* _WHAT THE TASK REQUIRES_: Please retype all of the entries that follow, leaving the images out.

[Dataset excerpts]

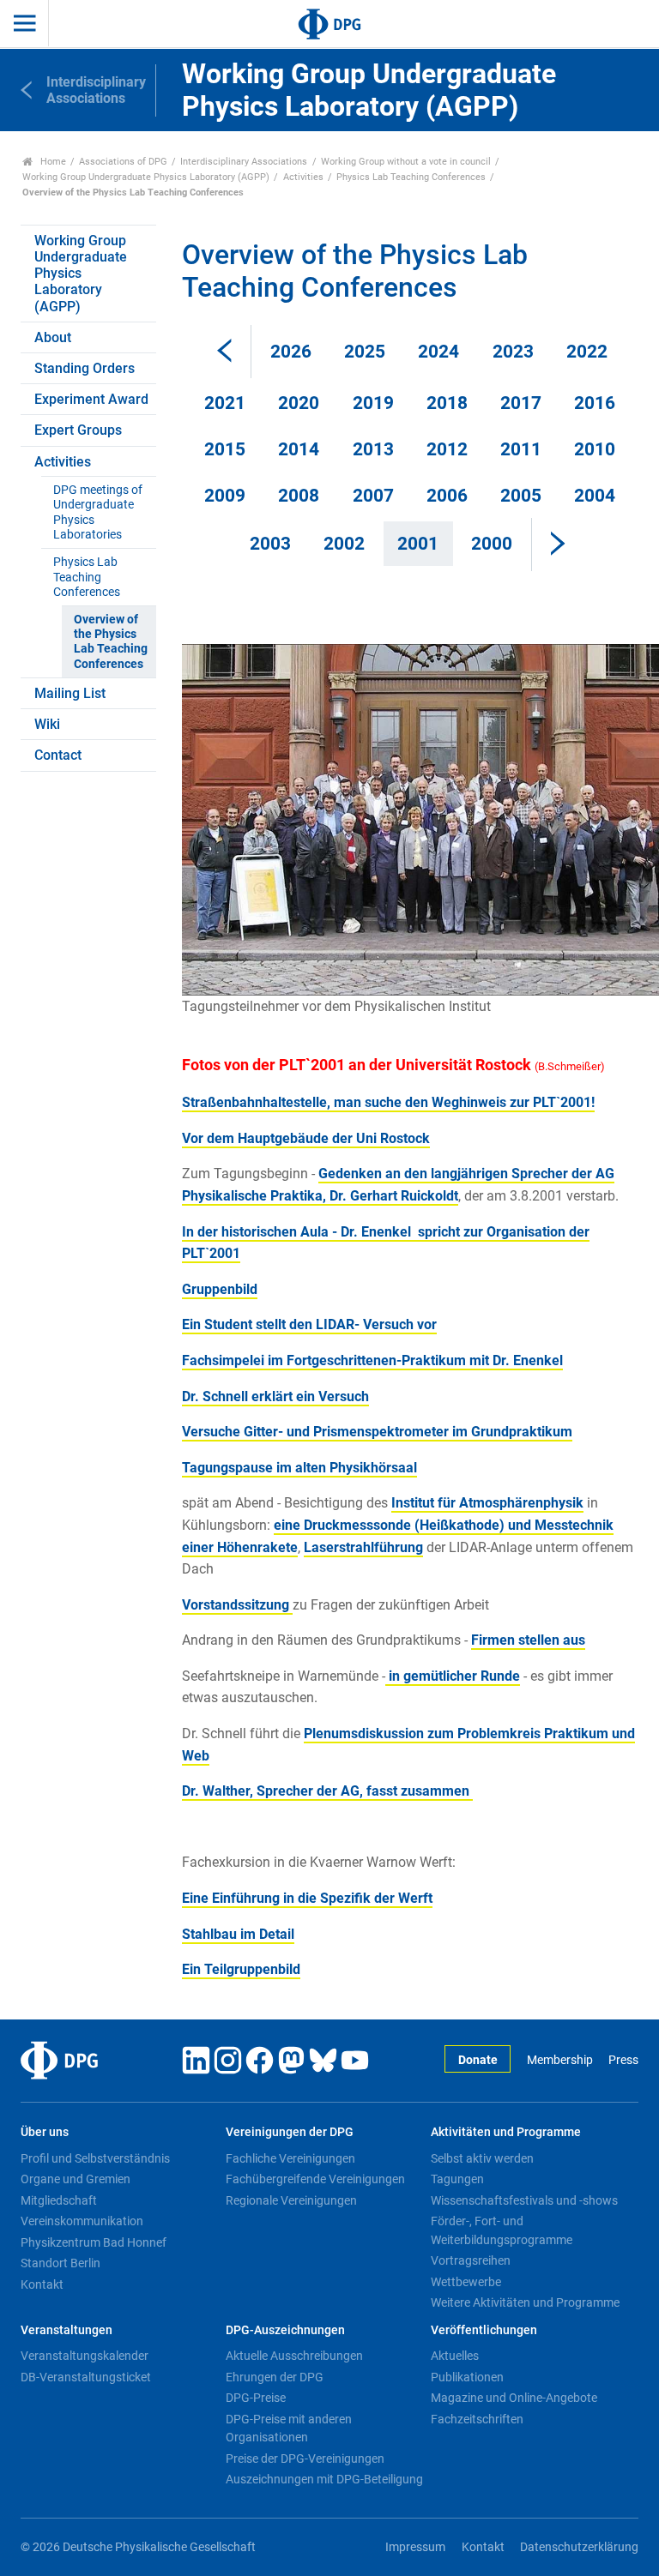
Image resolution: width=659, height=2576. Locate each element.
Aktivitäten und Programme (506, 2132)
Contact (58, 755)
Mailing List (70, 693)
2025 (364, 351)
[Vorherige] (224, 351)
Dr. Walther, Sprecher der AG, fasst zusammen (327, 1791)
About (52, 337)
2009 (224, 495)
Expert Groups (78, 430)
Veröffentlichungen (484, 2330)
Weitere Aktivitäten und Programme (525, 2302)
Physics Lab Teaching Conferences (411, 177)
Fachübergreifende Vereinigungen (315, 2179)
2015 (224, 449)
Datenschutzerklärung (579, 2547)
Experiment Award (91, 399)
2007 (373, 495)
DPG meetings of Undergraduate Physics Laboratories (97, 512)
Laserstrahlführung (363, 1547)
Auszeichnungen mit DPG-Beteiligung (324, 2479)
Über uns (45, 2132)
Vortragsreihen (471, 2260)
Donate (478, 2060)
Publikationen (467, 2377)
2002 (344, 543)
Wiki (47, 724)
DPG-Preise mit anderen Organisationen (289, 2428)
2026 (290, 351)
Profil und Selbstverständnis (95, 2158)
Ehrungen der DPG (274, 2377)
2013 (373, 449)
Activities (303, 177)
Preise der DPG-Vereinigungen (305, 2458)
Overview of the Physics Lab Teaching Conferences (111, 641)
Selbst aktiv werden (482, 2158)
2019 (373, 403)
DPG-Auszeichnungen (285, 2330)
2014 (298, 449)
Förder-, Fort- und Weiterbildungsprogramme (501, 2230)
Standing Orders (84, 368)
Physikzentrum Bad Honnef (93, 2242)
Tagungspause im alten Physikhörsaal (299, 1468)
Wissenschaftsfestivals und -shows (524, 2200)
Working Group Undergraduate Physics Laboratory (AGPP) (145, 177)
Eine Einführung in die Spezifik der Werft (307, 1898)
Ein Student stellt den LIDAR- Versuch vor (309, 1324)
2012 (447, 449)
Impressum (415, 2547)
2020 (298, 403)
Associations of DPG (123, 161)
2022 (587, 351)
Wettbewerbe (466, 2282)
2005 (520, 495)
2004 (594, 495)
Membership (559, 2060)
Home (52, 161)
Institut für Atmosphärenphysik (487, 1503)
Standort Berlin (60, 2263)
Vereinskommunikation (82, 2221)
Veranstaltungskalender (84, 2355)
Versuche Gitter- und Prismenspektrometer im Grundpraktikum (377, 1431)
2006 (447, 495)
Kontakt (42, 2284)
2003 (270, 543)
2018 (447, 403)
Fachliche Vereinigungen (290, 2158)
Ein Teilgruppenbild (241, 1969)
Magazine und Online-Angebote (514, 2397)
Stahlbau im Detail (238, 1934)
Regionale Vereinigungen (291, 2200)
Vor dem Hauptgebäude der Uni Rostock (306, 1138)
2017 (520, 403)
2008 (298, 495)
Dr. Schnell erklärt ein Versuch (275, 1396)
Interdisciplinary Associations (243, 161)
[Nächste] (557, 544)
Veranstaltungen (66, 2330)
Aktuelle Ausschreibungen (294, 2355)
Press (623, 2060)
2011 (520, 449)
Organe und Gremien (75, 2179)
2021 (224, 403)
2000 (491, 543)
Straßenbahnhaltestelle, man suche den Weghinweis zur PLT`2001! (388, 1102)
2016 (594, 403)
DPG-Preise (256, 2397)
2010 (594, 449)
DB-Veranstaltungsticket (86, 2377)
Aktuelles (455, 2355)
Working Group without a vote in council (406, 161)
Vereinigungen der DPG (290, 2132)
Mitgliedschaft (59, 2200)
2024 (438, 351)
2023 (513, 351)
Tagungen (457, 2179)
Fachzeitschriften (477, 2419)
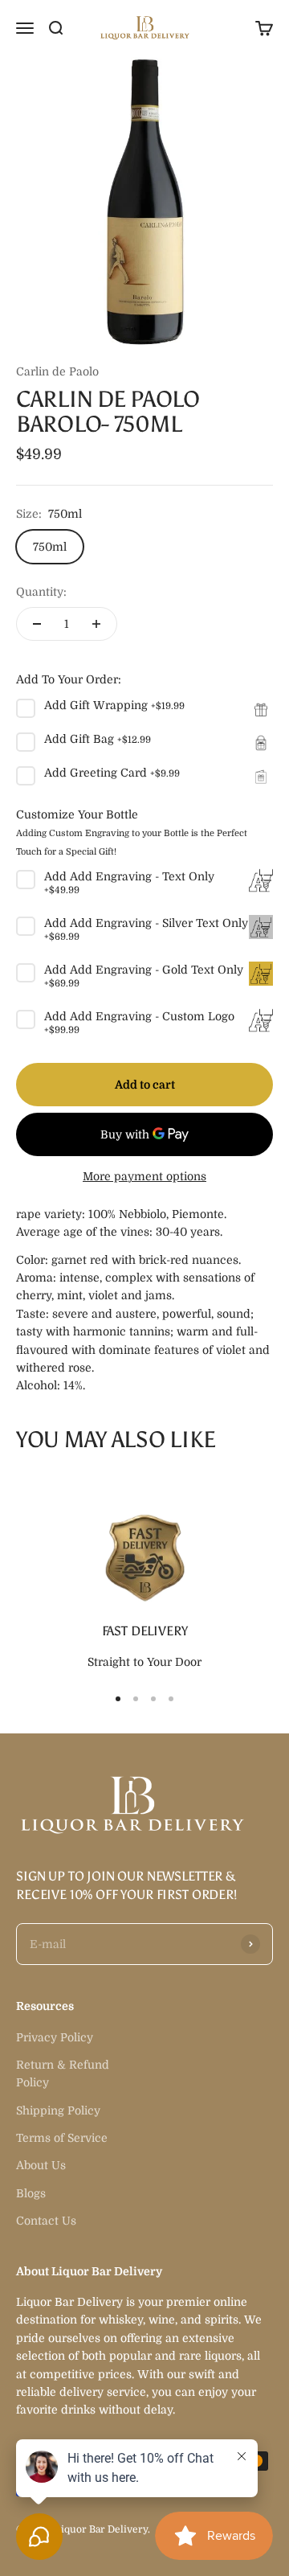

* _ANSWER FOR THE TASK_:
Image resolution: width=659, height=2576. Locate each element.
Aktivitäten und Programme (506, 2132)
Contact (58, 755)
Mailing List (70, 693)
2025 (364, 351)
[Vorherige] (224, 351)
Dr. Walther, Sprecher der AG, fasst zusammen (327, 1791)
About (52, 337)
2009 (224, 495)
Expert Groups (78, 430)
Veröffentlichungen (484, 2330)
Weitere Aktivitäten und Programme (525, 2302)
Physics Lab Teaching Conferences (411, 177)
Fachübergreifende Vereinigungen (315, 2179)
2015 (224, 449)
Datenschutzerklärung (579, 2547)
Experiment Award (91, 399)
2007 (373, 495)
DPG meetings of Undergraduate Physics Laboratories (97, 512)
Laserstrahlführung (363, 1547)
Auszeichnungen mit DPG-Beteiligung (324, 2479)
Über uns (45, 2132)
Vortragsreihen (471, 2260)
Donate (478, 2060)
Publikationen (467, 2377)
2002 (344, 543)
Wiki (47, 724)
DPG-Preise mit anderen Organisationen (289, 2428)
2026 (290, 351)
Profil und Selbstverständnis (95, 2158)
Ehrungen der DPG (274, 2377)
2013 (373, 449)
Activities (303, 177)
Preise der DPG-Vereinigungen (305, 2458)
Overview of the Physics Lab Teaching Conferences (111, 641)
Selbst aktiv werden (482, 2158)
2019 (373, 403)
DPG-Auszeichnungen (285, 2330)
2014 (298, 449)
Förder-, Fort- und Weiterbildungsprogramme (501, 2230)
Standing Orders (84, 368)
Physikzentrum Bad Honnef (93, 2242)
Tagungspause im alten Physikhörsaal (299, 1468)
Wissenschaftsfestivals und -shows (524, 2200)
Working Group Undergraduate Physics Laboratory (AGPP) (145, 177)
Eine Einführung in die Spezifik der Werft (307, 1898)
Ein Student stellt den LIDAR- Versuch vor (309, 1324)
2012 (447, 449)
Impressum (415, 2547)
2020 (298, 403)
Associations of DPG (123, 161)
2022 (587, 351)
Wettbewerbe (466, 2282)
2005 (520, 495)
2004 (594, 495)
Membership (559, 2060)
Home (52, 161)
Institut für Atmosphärenphysik (487, 1503)
Standort Berlin (60, 2263)
Vereinskommunikation (82, 2221)
Veranstaltungskalender (84, 2355)
Versuche Gitter- und Prismenspektrometer im Grundpraktikum (377, 1431)
2006 (447, 495)
Kontakt (42, 2284)
2003 (270, 543)
2018 (447, 403)
Fachliche Vereinigungen (290, 2158)
Ein Teilgruppenbild (241, 1969)
Magazine und Online-Angebote (514, 2397)
Stahlbau im Detail (238, 1934)
Regionale Vereinigungen (291, 2200)
Vor dem Hauptgebäude der Uni Rostock (306, 1138)
2017 (520, 403)
2008 (298, 495)
Dr. Schnell erklärt ein Versuch (275, 1396)
Interdisciplinary Associations (243, 161)
[Nächste] (557, 544)
Veranstaltungen (66, 2330)
Aktuelle Ausschreibungen (294, 2355)
Press (623, 2060)
2011 (520, 449)
Organe und Gremien (75, 2179)
2021 (224, 403)
2000 (491, 543)
Straßenbahnhaltestelle, man suche den Weghinweis zur PLT`2001! (388, 1102)
2016 (594, 403)
DPG-Preise (256, 2397)
2010 (594, 449)
DB-Veranstaltungsticket (86, 2377)
Aktuelles (455, 2355)
Working Group without a vote in council (406, 161)
Vereinigungen der DPG (290, 2132)
Mitgliedschaft (59, 2200)
2024 (438, 351)
2023 (513, 351)
Tagungen (457, 2179)
Fachzeitschriften (477, 2419)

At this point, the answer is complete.